▸ Directive: Turn the material below into a numbered list with one line per item, skipping blank lines and omitting the pictures.

▸ Item-finding records:
* Start *
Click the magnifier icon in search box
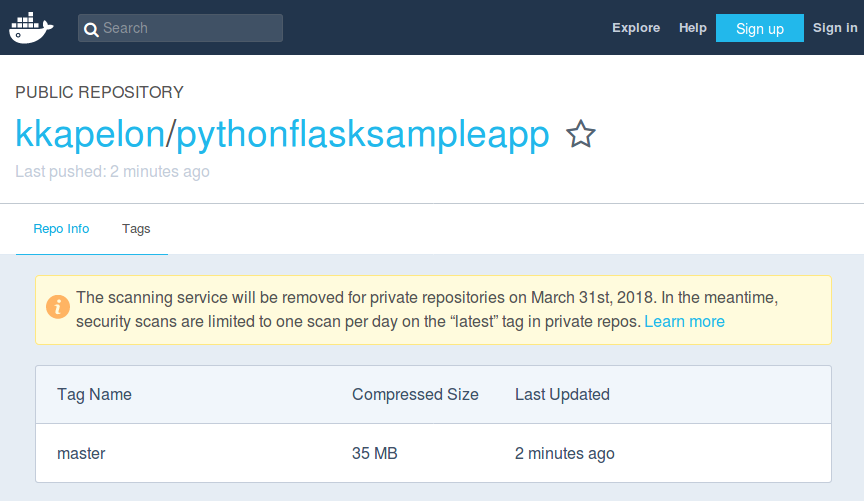 click(x=91, y=29)
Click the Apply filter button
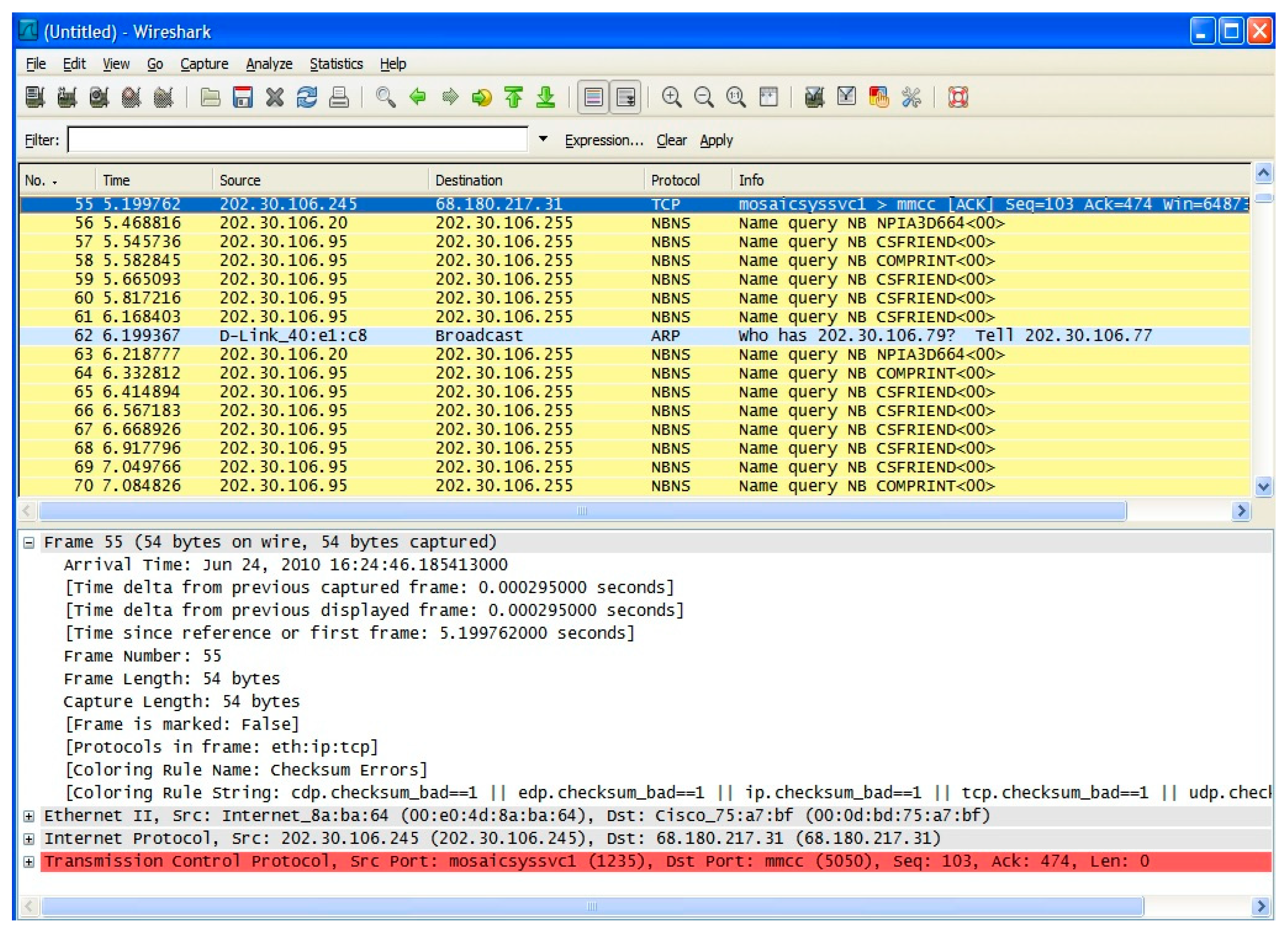 pos(716,140)
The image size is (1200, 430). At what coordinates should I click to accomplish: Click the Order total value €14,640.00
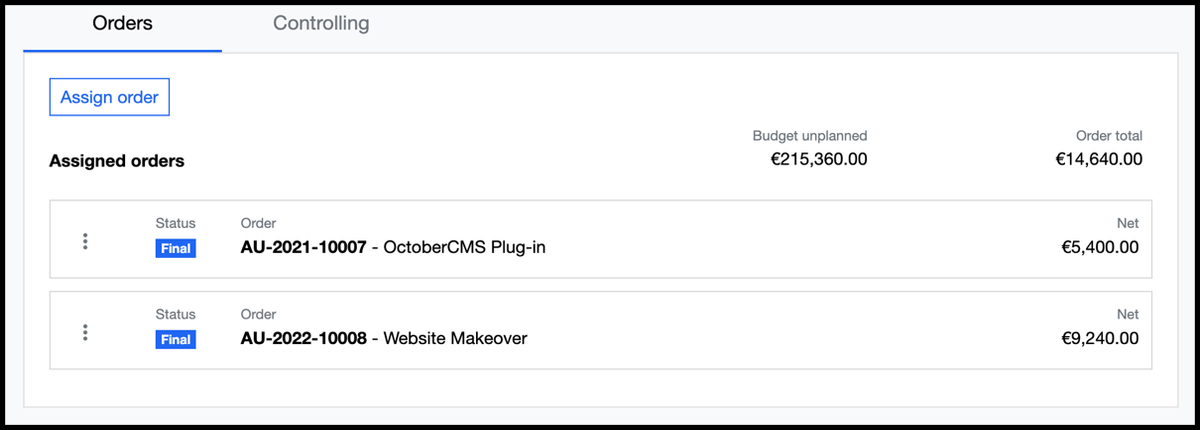pos(1099,159)
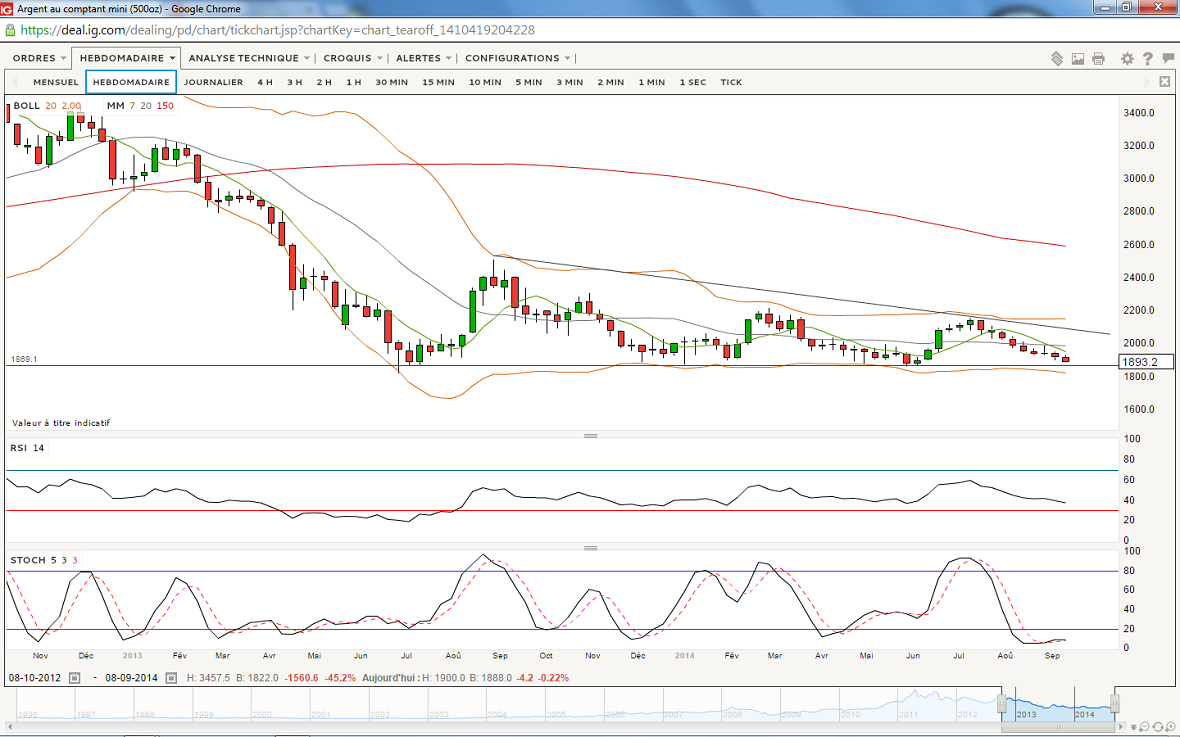The image size is (1180, 737).
Task: Switch to the Journalier timeframe tab
Action: (213, 82)
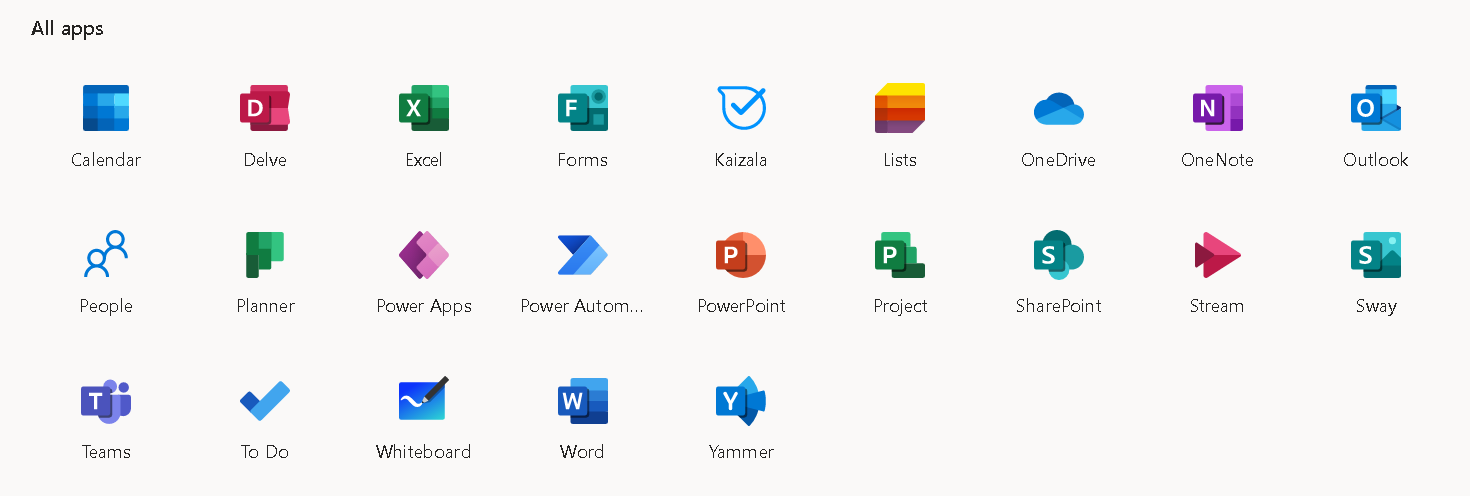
* End *
▸ Result for this exercise:
1. Click the magnifier icon in search box
2.  click(x=91, y=29)
3. Click the Apply filter button
4.  pos(716,140)
5. The image size is (1200, 430). At what coordinates should I click to accomplish: Click the Order total value €14,640.00
6. pos(1099,159)
7. The image size is (1180, 737).
8. Task: Switch to the Journalier timeframe tab
9. Action: (213, 82)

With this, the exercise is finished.